# III millenno a fasnating label whit incredible title of ars antiqua & ars nova !!!



## deprofundis (Apr 25, 2014)

*III millenno a fasnating label whit incredible title of ars antiqua & ars nova !!!*

I have four actual cds of them, there recordings are always peerless perfect, incredible sound...
What a marveleous selection of titles , instrumental side is wonder of the world, the voice are warm and sunny, they have quite fews interresting ars antiqua and ars nova titles

You folks in italy sure know how to deliver state of the arts medieval and rennaissance or ancient music,, grazie & bene italians

deprofundis salute excellence and put is seal of aprove, what do you guys thinks of there albums aren't they wonderful ?

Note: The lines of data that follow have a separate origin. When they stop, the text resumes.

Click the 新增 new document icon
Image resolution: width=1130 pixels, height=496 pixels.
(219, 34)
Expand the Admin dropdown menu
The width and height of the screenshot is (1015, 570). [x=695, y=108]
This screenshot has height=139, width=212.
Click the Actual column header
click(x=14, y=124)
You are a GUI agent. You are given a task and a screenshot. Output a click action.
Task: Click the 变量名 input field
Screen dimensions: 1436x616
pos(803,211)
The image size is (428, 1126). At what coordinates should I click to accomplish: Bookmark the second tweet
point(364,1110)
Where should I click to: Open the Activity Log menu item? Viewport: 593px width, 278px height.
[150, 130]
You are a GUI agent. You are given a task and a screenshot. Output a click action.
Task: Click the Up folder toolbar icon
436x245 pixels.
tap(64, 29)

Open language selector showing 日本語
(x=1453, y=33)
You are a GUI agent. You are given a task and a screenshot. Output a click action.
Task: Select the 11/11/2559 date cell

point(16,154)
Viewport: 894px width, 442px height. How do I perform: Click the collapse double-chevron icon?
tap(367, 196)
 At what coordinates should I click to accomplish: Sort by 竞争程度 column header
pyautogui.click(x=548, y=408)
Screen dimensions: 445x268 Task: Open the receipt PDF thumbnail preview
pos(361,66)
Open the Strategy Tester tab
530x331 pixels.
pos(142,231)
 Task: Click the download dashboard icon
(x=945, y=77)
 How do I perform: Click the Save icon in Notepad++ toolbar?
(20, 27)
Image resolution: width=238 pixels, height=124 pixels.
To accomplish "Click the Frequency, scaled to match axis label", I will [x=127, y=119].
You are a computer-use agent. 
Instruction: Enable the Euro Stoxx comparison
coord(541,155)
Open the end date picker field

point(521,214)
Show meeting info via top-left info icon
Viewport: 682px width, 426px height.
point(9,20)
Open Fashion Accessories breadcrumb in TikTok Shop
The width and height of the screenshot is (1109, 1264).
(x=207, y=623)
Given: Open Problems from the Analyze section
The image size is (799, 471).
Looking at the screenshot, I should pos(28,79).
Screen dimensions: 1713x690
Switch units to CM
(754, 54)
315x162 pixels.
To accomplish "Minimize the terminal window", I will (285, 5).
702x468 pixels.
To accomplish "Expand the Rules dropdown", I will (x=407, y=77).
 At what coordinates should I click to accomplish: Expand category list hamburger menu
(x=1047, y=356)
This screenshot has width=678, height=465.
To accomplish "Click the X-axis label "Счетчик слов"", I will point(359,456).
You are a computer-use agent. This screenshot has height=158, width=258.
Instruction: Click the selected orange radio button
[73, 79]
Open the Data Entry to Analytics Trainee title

The titles im talking about are's: 
*O florens rosa: ensemble La rossignol (ssurvoll ars antiqua to renaissance)
Ondas llla vie dell mare :ensemble calixttinus ((ars antiqua & ars vetus)
Rosas das rosas: comenciiamento di gioia ((ars vetus to ars nova)
Alla Piffaresca: La rossignol (renaissance)
*
ciao salute folks :tiphat:


----------



## Mandryka (Feb 22, 2013)

Charabia! Je comprends pas du tout de quoi tu parles. C'est quoi le titre de ce disque que tu aimes?


----------